[Supplied data Boundary: Start]

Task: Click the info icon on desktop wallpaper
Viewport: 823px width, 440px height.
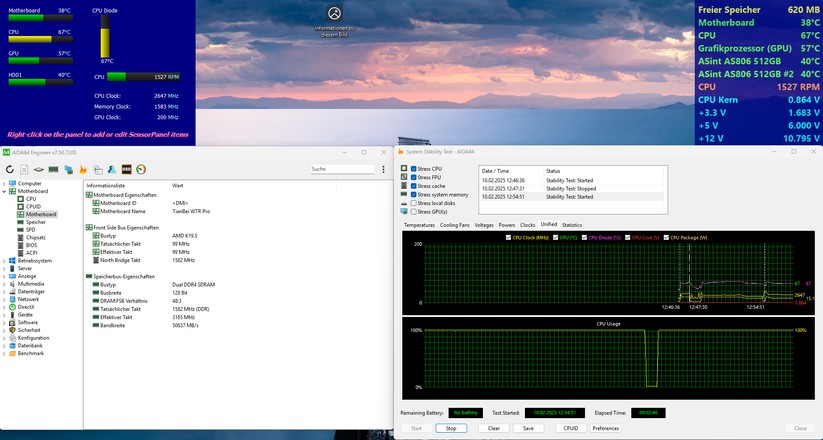Action: (x=334, y=14)
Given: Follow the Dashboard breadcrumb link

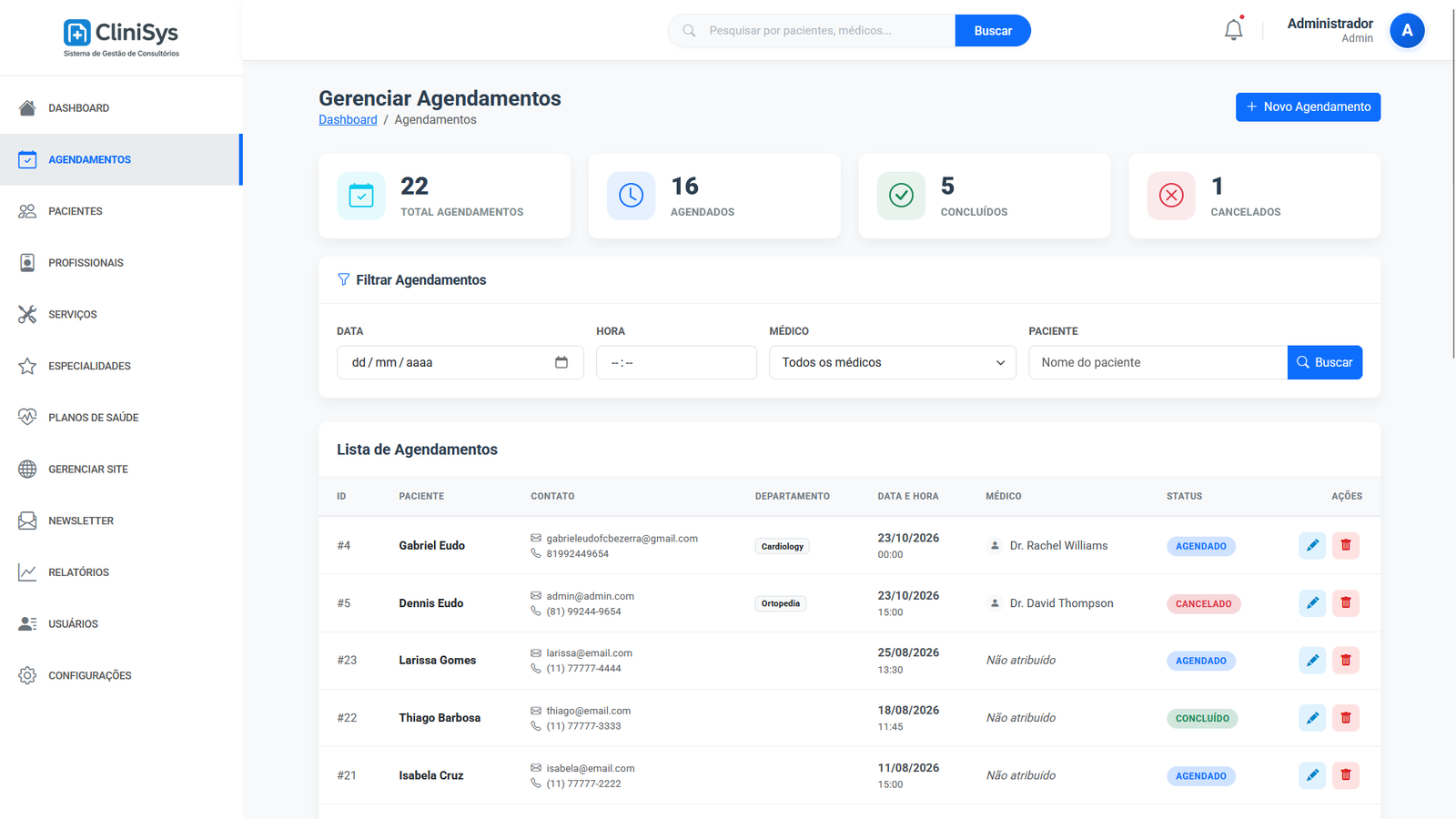Looking at the screenshot, I should [348, 120].
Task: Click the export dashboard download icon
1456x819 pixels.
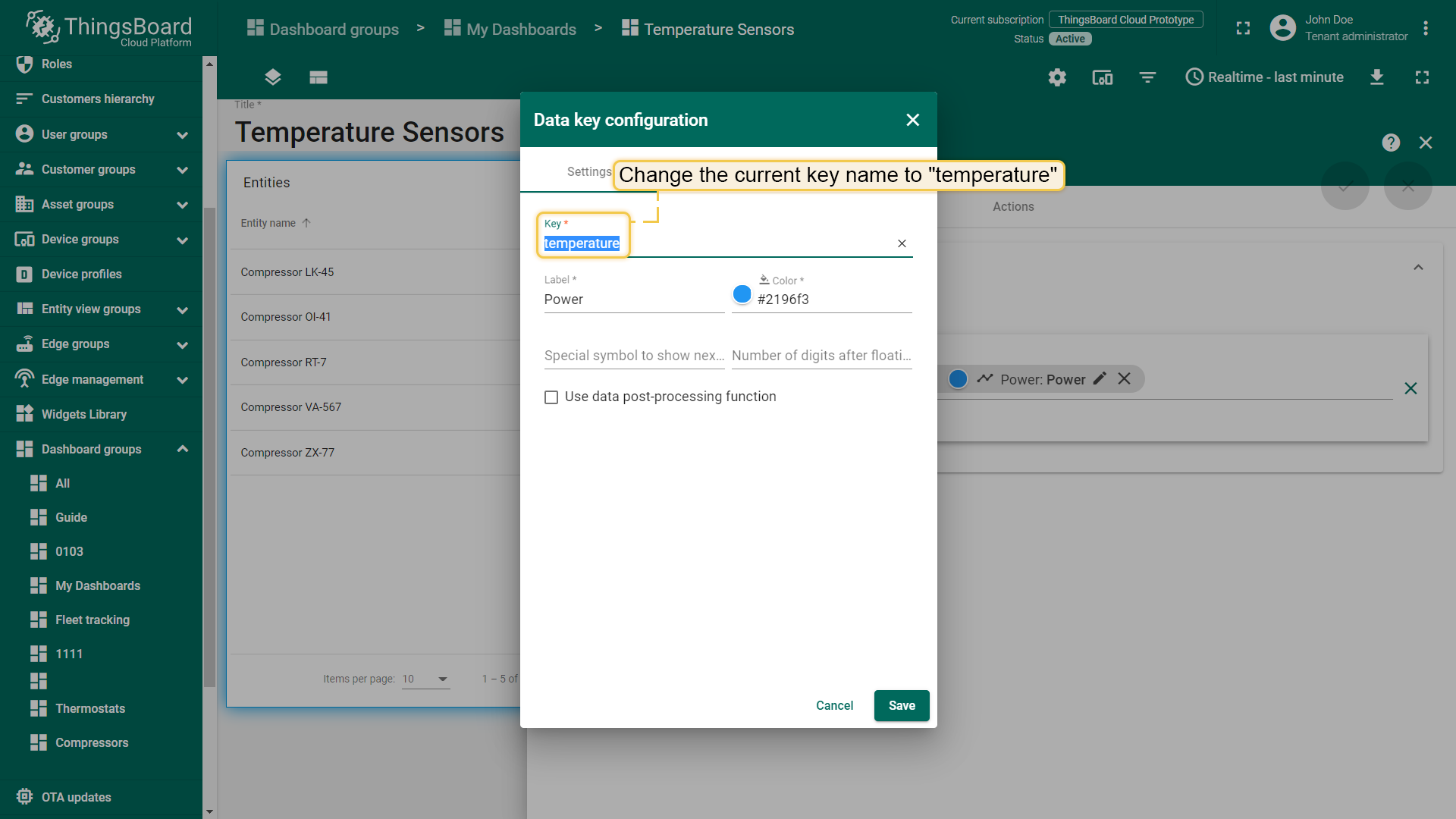Action: 1377,77
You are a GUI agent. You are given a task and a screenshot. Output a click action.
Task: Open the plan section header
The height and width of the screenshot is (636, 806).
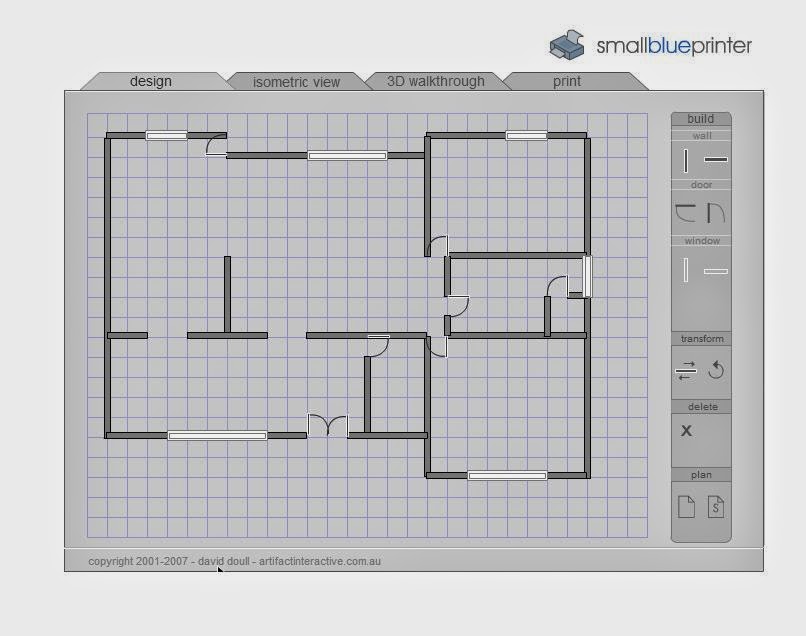click(x=700, y=474)
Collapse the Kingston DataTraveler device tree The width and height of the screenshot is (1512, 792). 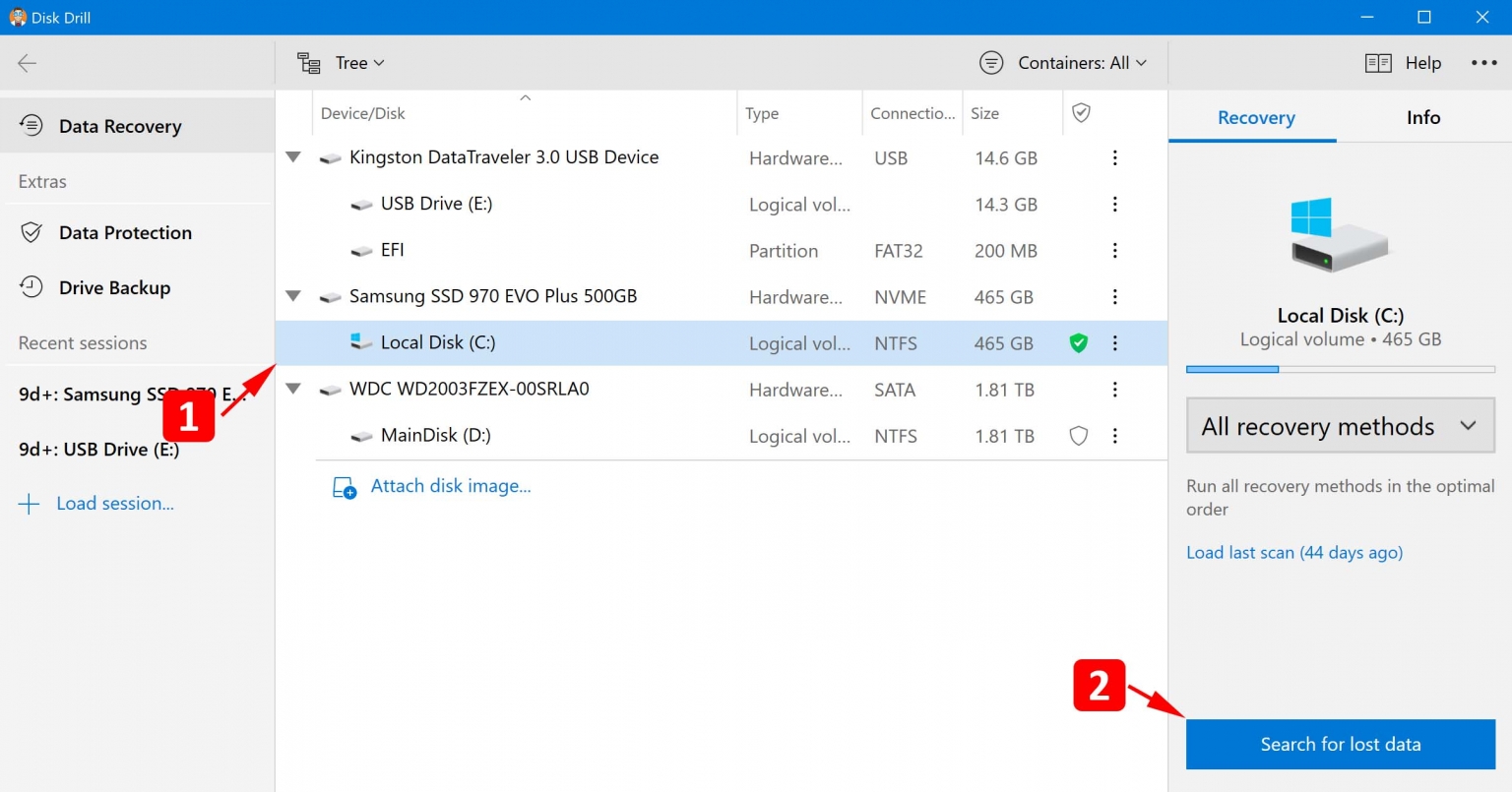(292, 157)
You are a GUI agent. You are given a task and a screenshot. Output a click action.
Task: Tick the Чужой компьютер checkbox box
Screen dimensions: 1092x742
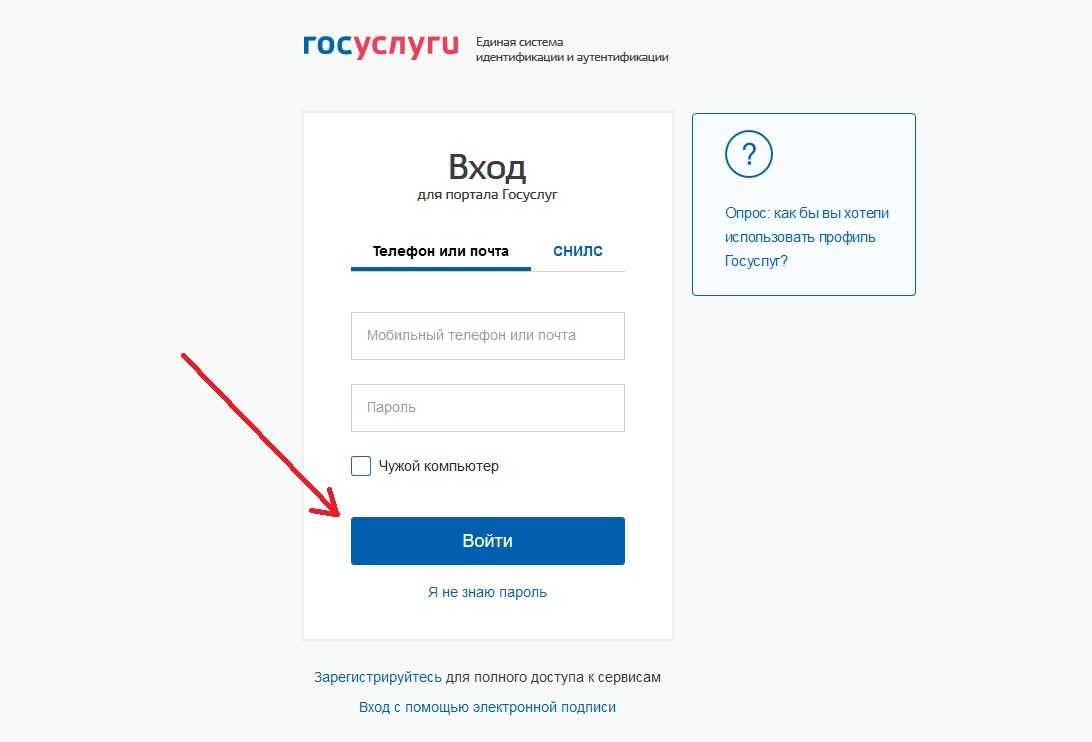[361, 466]
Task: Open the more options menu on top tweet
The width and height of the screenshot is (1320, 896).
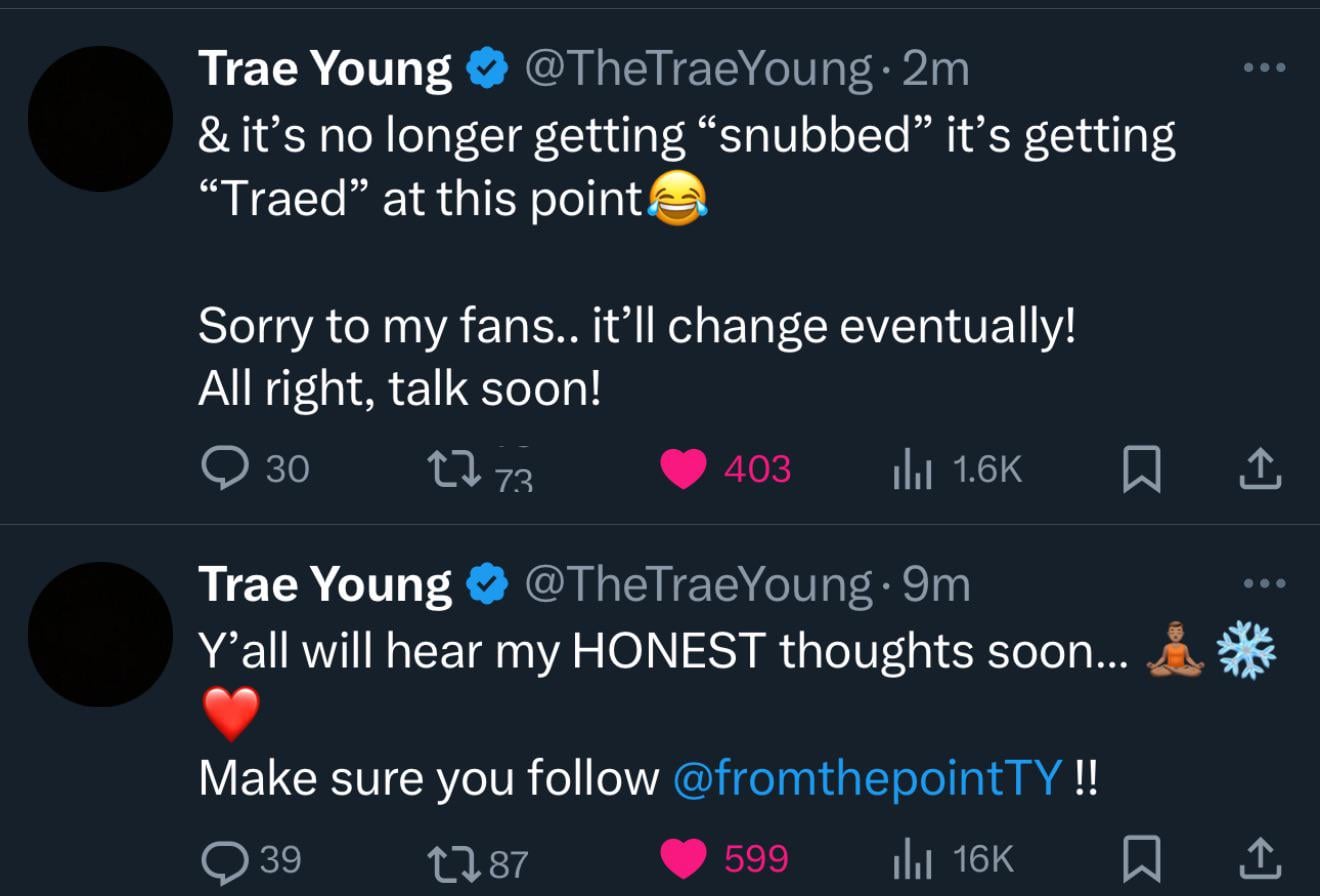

[Supplied data Boundary: End]

**Task item:** Find the word "Open" in the entries above. Copy every line that has it.

**Expected output:**
Task: Open the plan section header
Task: Open the more options menu on top tweet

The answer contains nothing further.